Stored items
§
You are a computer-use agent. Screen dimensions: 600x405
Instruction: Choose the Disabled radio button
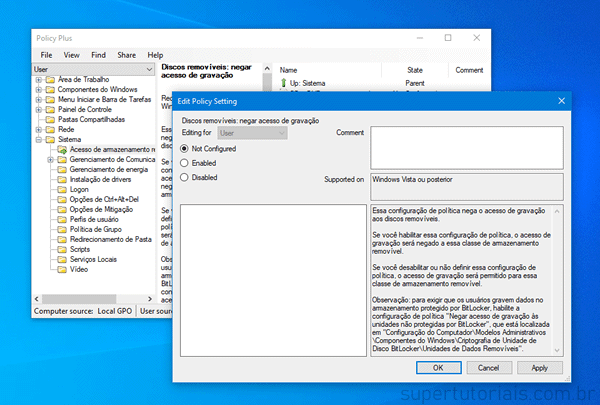[x=184, y=178]
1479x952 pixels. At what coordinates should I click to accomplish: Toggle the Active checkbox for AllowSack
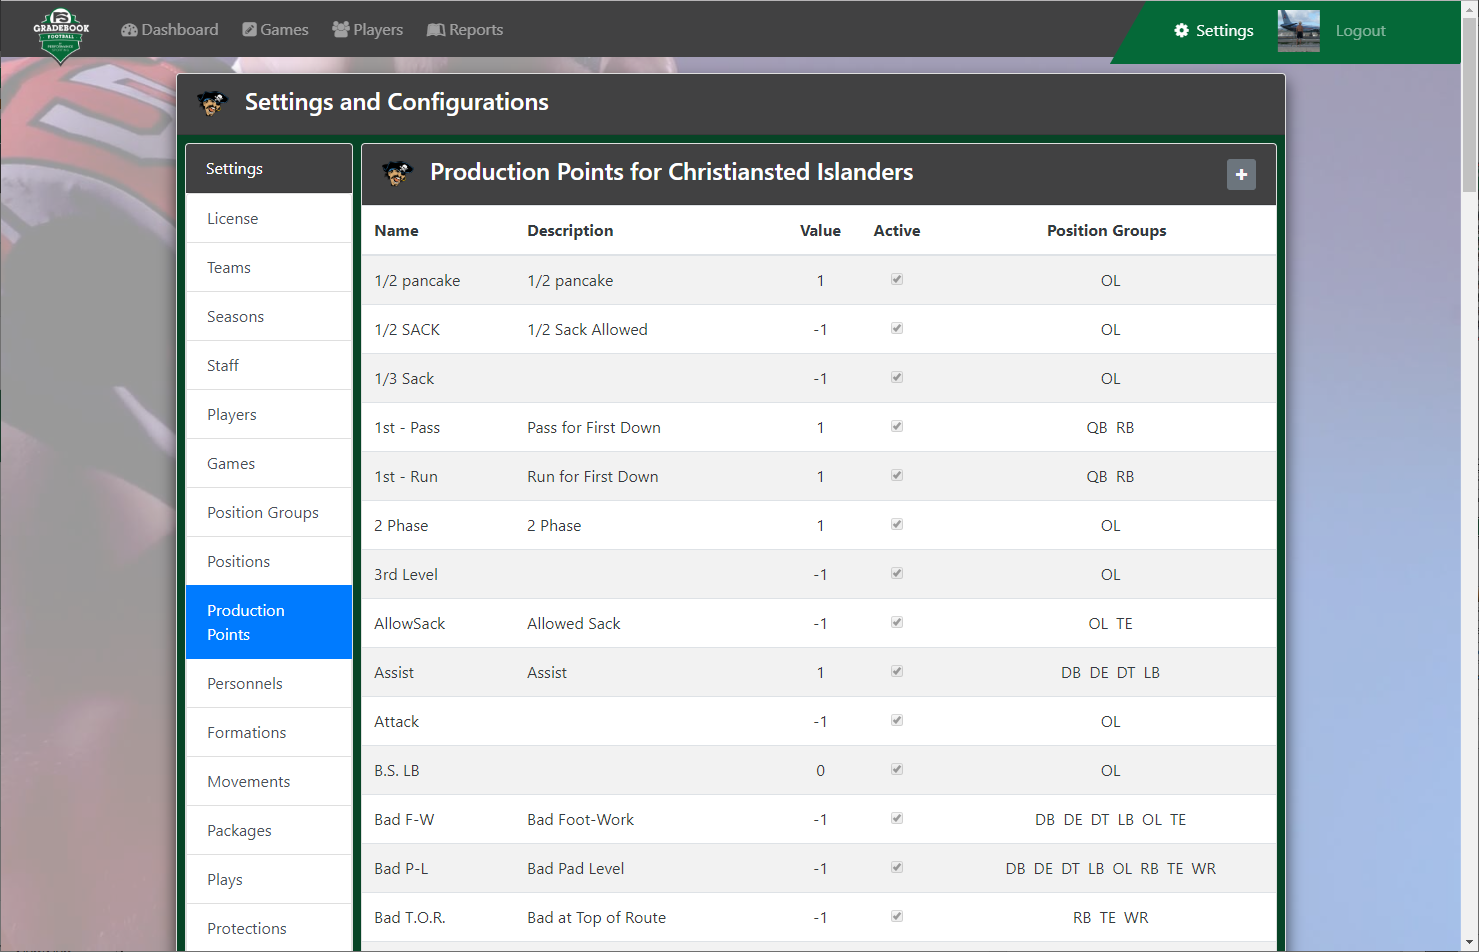(x=897, y=623)
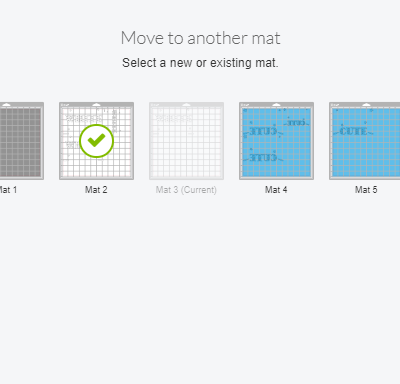The height and width of the screenshot is (384, 400).
Task: Select the gray Mat 1 thumbnail
Action: pos(22,141)
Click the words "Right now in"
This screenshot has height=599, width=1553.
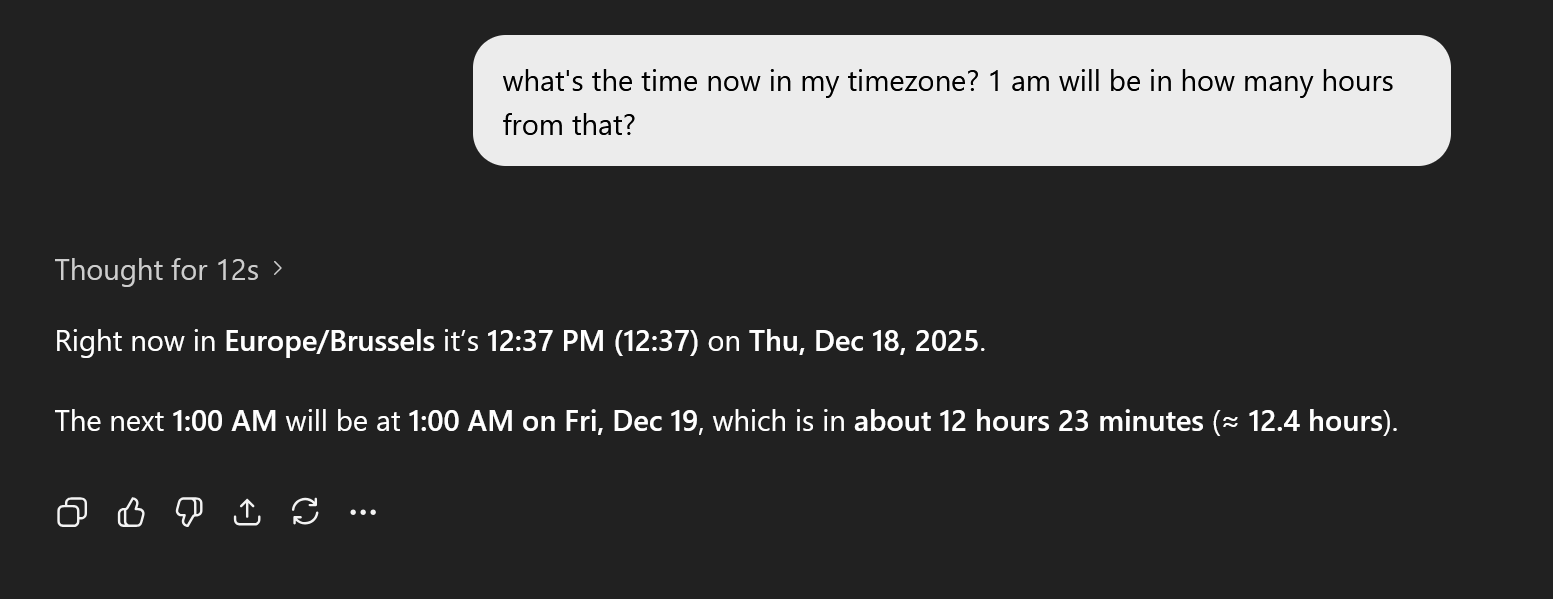(x=135, y=341)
§
Your reply should hold only the records, duplicated exactly, without any image.

You are a computer-use agent. Screen dimensions: 600x405
Instruction: Choose the Disabled radio button
[x=184, y=178]
1479x952 pixels. At what coordinates should I click to accomplish: Toggle the Active checkbox for AllowSack
(x=897, y=623)
The height and width of the screenshot is (384, 400).
Task: Select the gray Mat 1 thumbnail
Action: pos(22,141)
Click the words "Right now in"
This screenshot has height=599, width=1553.
(x=135, y=341)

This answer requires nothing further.